〜甘い果実〜-9
「…………」
「ボクが居なくなったら、……淋しい?」
「…そりゃあ、淋しいだろう」
「ボクは…ボクだったら、やだよ」
ふ…と顔を逸らしたときの表情は、明らかに恋する乙女のものであった。
「リグ…」
「家に帰るってことはね………ボク、もう二度と…ケインちゃんに会えなくなるってことなんだ」
その言葉にケインはどきりとする。
そして、リグの言った言葉の重さに初めて気がついた。
にぎやかで騒々しい日々。しかし、それでも決して不快ではなかった。いや、どころか…楽しかったと言っても良い。
幼くに片親を無くし、厳格な家庭で育てられた彼にとって、同じ境遇にありながらも素直で明るいリグの存在は…いつしか重要なものとなっていた。

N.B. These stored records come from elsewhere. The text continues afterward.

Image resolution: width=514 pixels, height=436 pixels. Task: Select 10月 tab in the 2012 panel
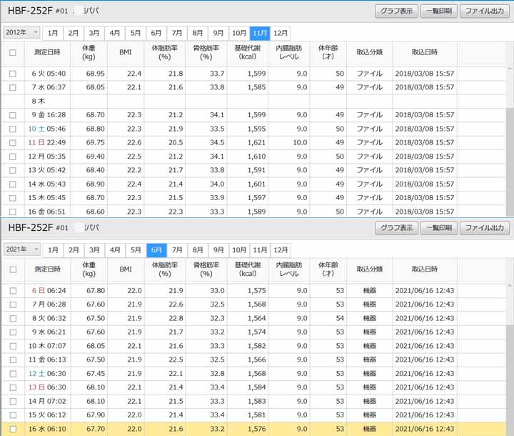coord(240,33)
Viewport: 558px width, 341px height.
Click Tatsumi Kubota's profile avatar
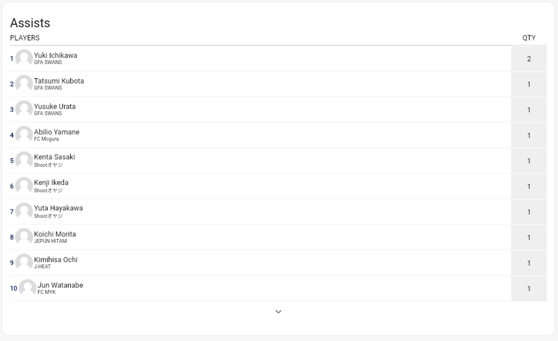point(24,84)
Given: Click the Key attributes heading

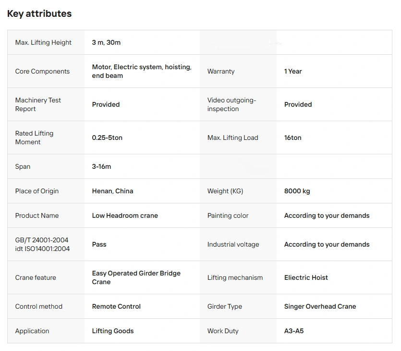Looking at the screenshot, I should [x=39, y=14].
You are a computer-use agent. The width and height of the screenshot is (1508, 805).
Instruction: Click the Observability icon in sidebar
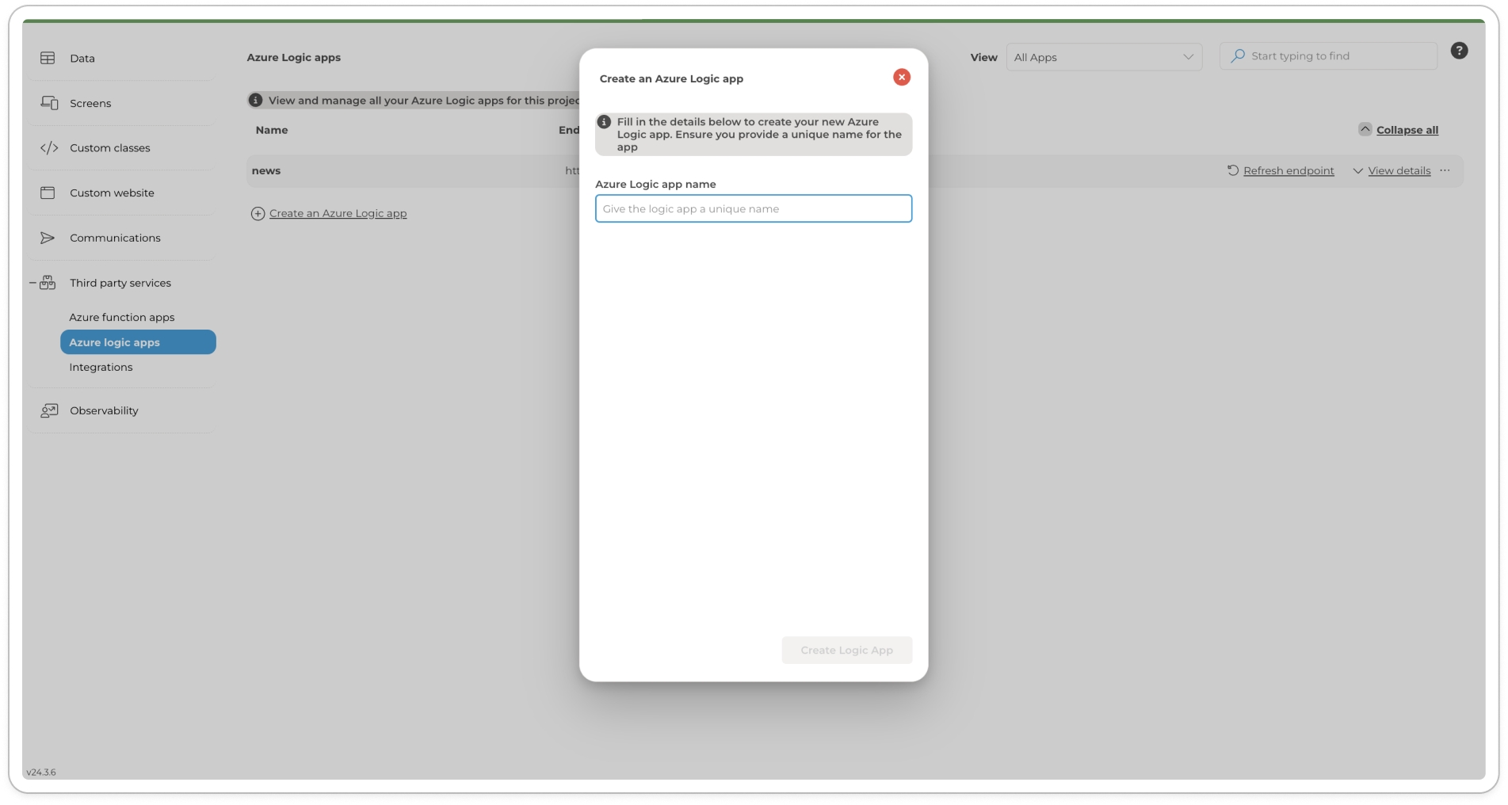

「そ、それは…だが、だからといってこうまでしなくとも…」
照れ臭くなり、鼓動が早くなったのを悟られまいと話題を変えるケイン。
「それは…」
続くリグの言葉に、よりケインの胸が締め付けられる。
「ボク、ちょっとでも長く傍に居たかったから…」
真摯な眼差しで見つめる少女の面持ちに、ようやくケインは気付いた。
リグが自分に寄せる想いの大きさに。
軽い思いつきで言ったはずの提案に対するリグの覚悟に。
自分の愚かさにケインは呆れる他無い。